1.   Thy shalt not trade:-
We often hear stories about how a person striking a pot of gold by trading on stock market. You must have been advised by your advisor to exit from a mutual fund scheme while it is making say 21% CAGR and move into some other fund. We more often than not tend to forget that “it is not your thinking that makes big money. It is sitting.Differentiate between long term investing and short term trading. Rs. 1 lac cannot become Rs. 50 lacs through trading! Long term investing is the only route which can multiply your investments.

2. Thy shalt secure your family first

Every investment activity is done for family and directed towards their secure future. The first recommendation a financial planner makes is towards health and life cover of the investor. An adequate health and life cover forms the basis of every financial plan/strategy. After all health is wealth. A medical emergency for example can be a disaster for your financial well-being if you are not adequately covered.Read:- 5 things to do with your money

3    Thy shalt spell out your goals

An investment is not an end in itself, but is rather a means towards the end. The “end” referred to here are your “goals”. Ask yourself first before filing out an application form “why and for whom am I investing”? Will this investment help you meet your life’s goals? An investment without a specific goal is like a journey without a destination. Practice goal based investing. It’s your safety belt in your driving around in the investment world.(Read:-Right Way)

4    Thy shalt avoid information overflow

Do not be guided by free advice floating around in the business channels and pink papers. Since the advent of internet and business papers, nobody has become a millionaire following the advice of “stock gurus” who dole out stock tips in dozens.
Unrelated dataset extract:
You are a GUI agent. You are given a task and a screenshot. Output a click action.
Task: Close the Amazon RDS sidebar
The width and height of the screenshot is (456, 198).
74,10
Though, records say that billionaires have in fact become millionaires.

5    Thy shalt focus on wealth creation, rather than on making money

Investment is not about making money. It is about creating wealth. Like Rome, wealth will not be created either by trading or in short term. Remember, investments are done so that they can be the 2nd. earning member of your family when you stop earning. To give you an example of the growth that Equities (mutual funds in particular)—Rs. 10,000 invested in HDFC Equity on 01/01/1995 would be worth Rs. 2, 76,571 as on 30/11/2012---despite all the wars, famines, floods, scams, assassinations ET all Do we have any data to suggest that the following 20-30 years will be any different?(Read "yahi hai right way to create wealth)"

6   Thy shalt spend time with your family

Do take time out for your family. Go on a vacation once in a year—where there will be no mobiles, or client meetings to worry about. It is said that a family that eats together stays together.  It has been rightly said that a man can face the rigors of life if he has the support or backing of his family. After all is the “family” not the reason why you work so hard?

Wealth creation is long journey without any guiding posts. We should invest in companies or Mutual Fund schemes with a clear focus on our goals and our resolve to meet them. Equity as an asset class will deliver inflation adjusted returns but over long term. This “long term” has to be calibrated to your goals. According to an interesting study done by a prominent foreign AMC, it was shown that over the last 16 odd years, there have been almost equal numbers of good bad quarters as far as equity returns are concerned. So theoretically, market (sensex) should be still trading close to 3000 levels. But it is trading at 18000 levels. And that’s how you create wealth with zero tolerance to loss.

Wish you all a very successful 2013—financially.